**Requirement**: Return every line of the material that contains the string "resolution", matching case exactly.

※

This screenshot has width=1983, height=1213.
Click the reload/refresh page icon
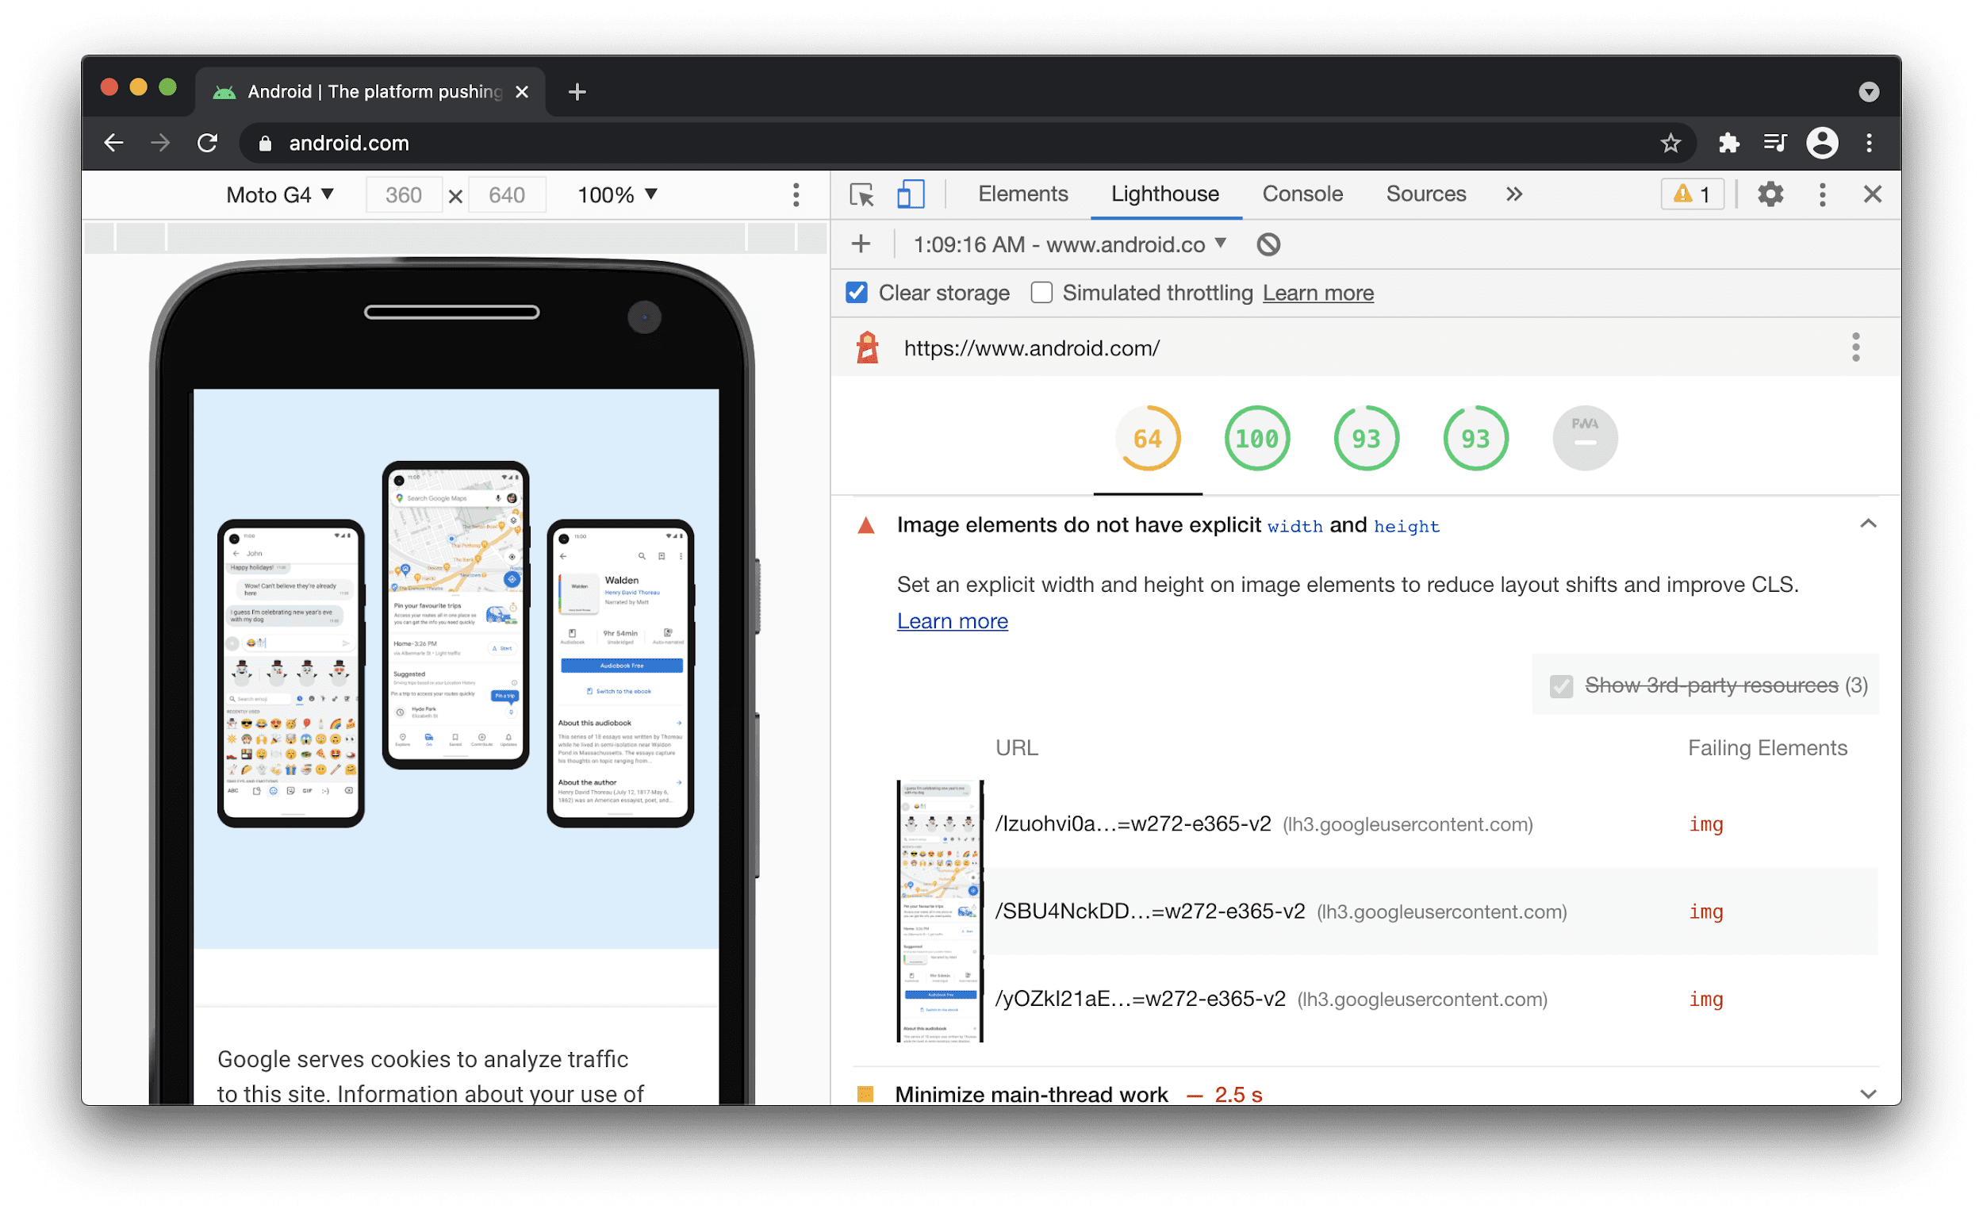pos(209,142)
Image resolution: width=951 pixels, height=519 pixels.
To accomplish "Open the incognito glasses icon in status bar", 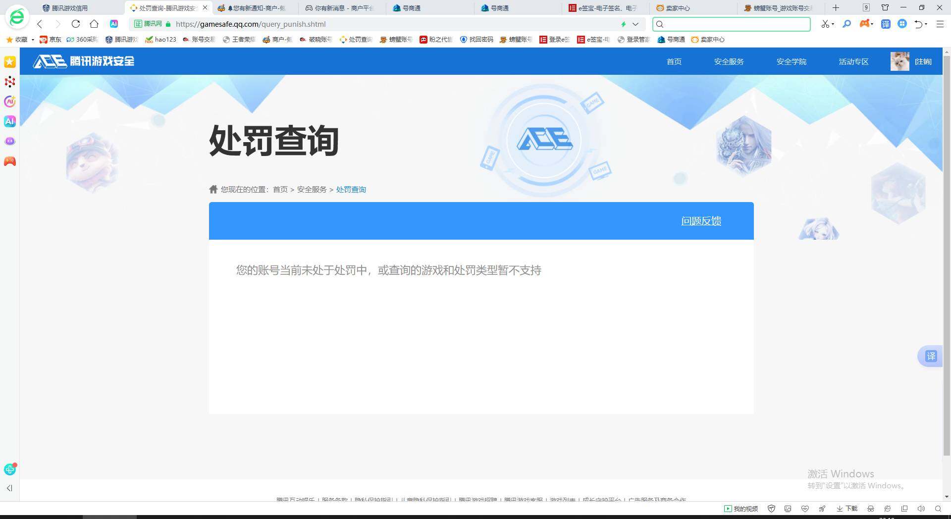I will tap(870, 509).
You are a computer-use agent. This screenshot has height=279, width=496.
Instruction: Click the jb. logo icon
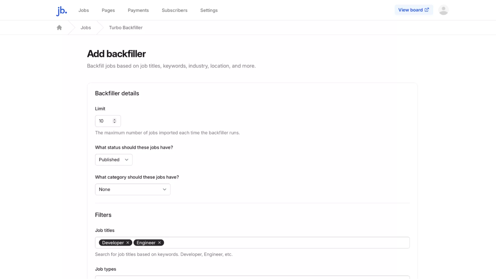(x=61, y=11)
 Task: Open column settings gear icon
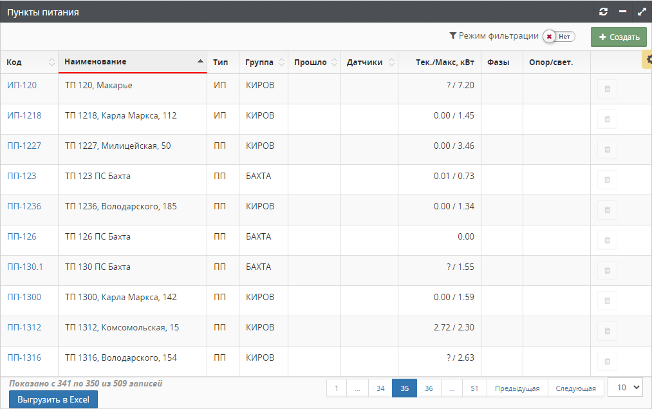pyautogui.click(x=648, y=59)
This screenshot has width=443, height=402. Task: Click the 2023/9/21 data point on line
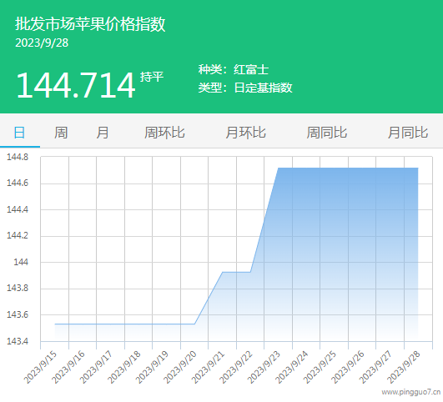[223, 272]
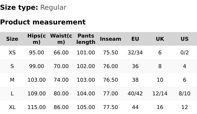
Task: Select the Waist(cm) column header
Action: point(61,39)
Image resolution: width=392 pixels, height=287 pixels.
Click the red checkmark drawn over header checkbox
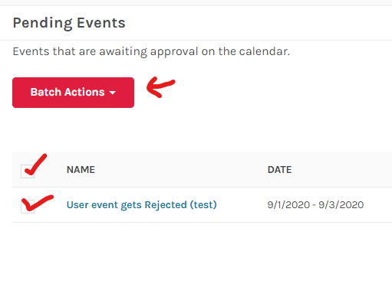click(36, 165)
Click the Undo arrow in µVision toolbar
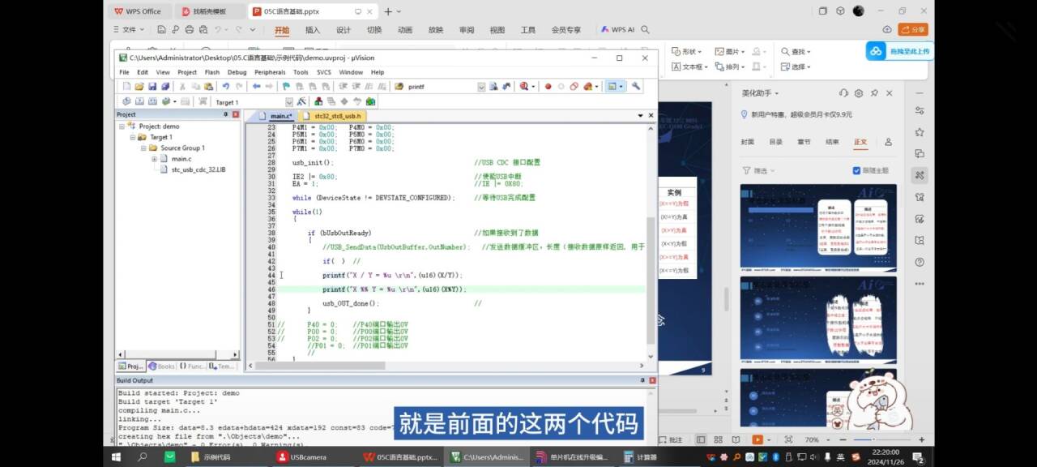Screen dimensions: 1037x467 click(226, 87)
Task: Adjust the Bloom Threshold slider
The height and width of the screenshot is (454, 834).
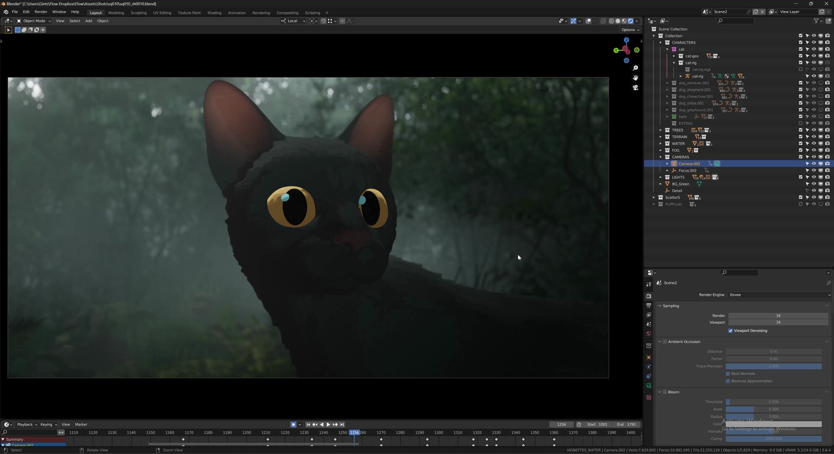Action: [773, 402]
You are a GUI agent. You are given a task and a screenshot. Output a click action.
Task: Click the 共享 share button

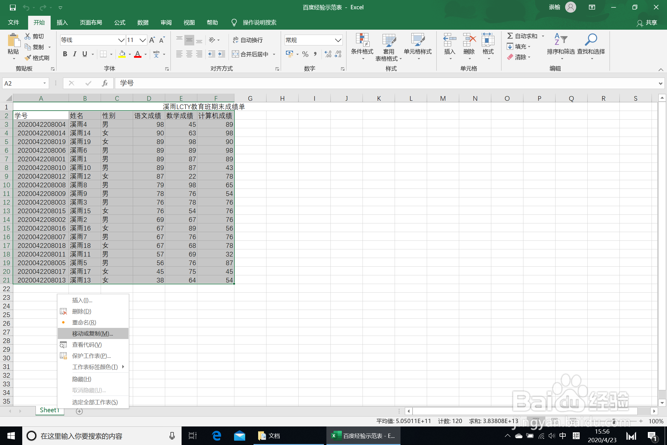click(x=647, y=23)

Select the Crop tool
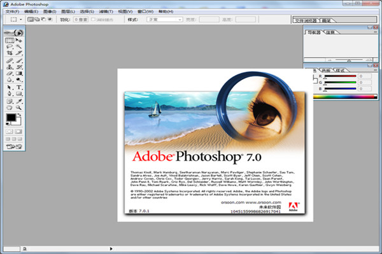pos(9,53)
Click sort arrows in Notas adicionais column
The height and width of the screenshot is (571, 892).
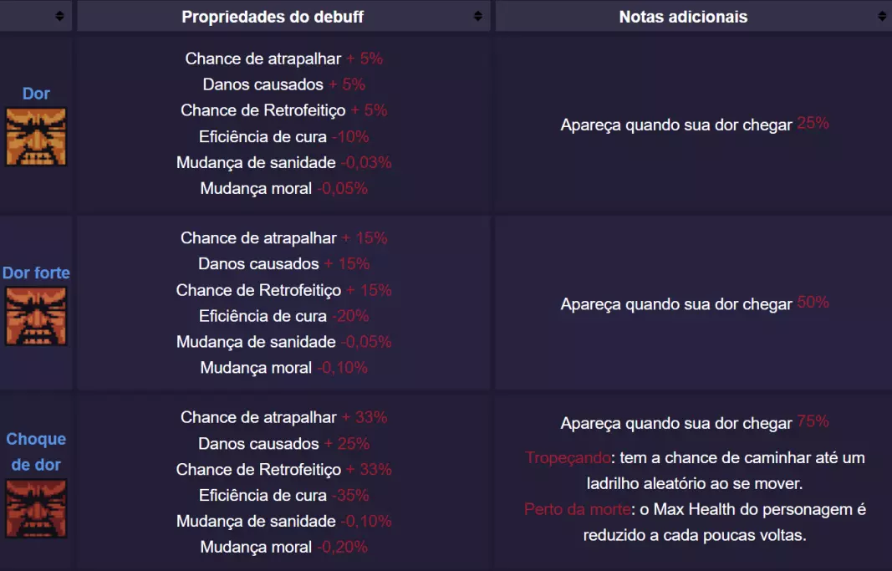tap(882, 16)
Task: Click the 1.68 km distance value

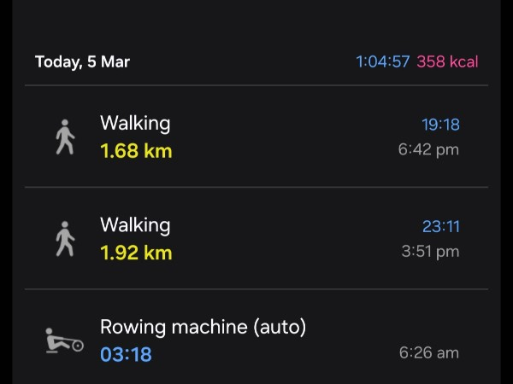Action: click(136, 151)
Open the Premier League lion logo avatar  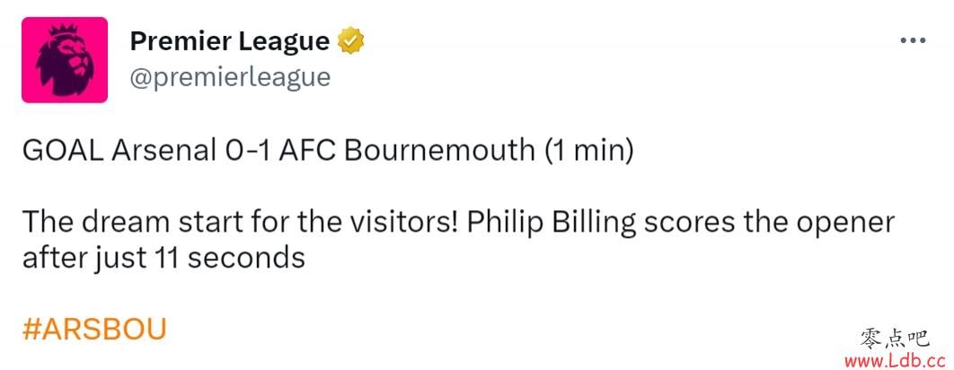[65, 59]
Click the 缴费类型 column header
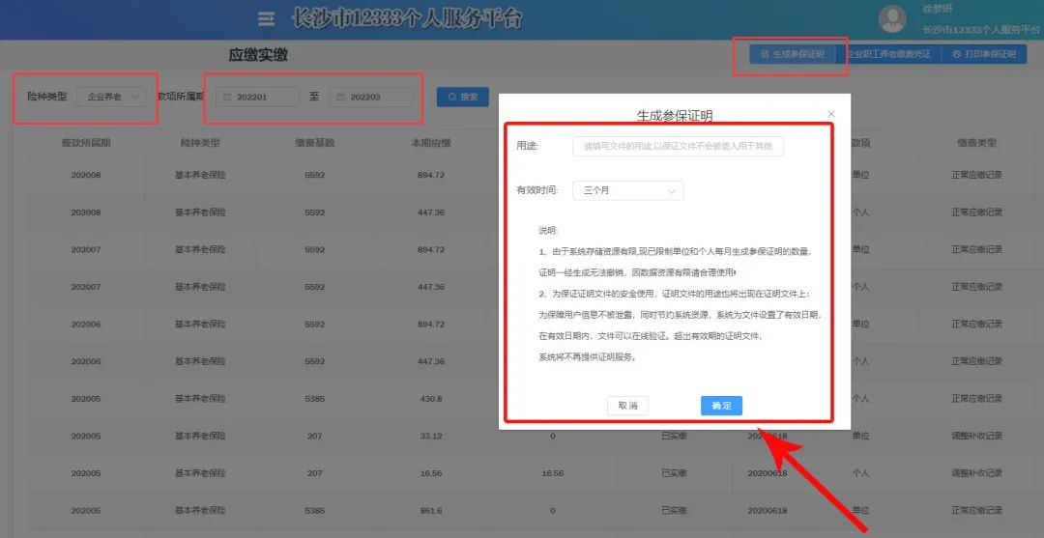 976,143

※

**Answer to the problem**:
Image resolution: width=951 pixels, height=519 pixels.
Image resolution: width=392 pixels, height=287 pixels.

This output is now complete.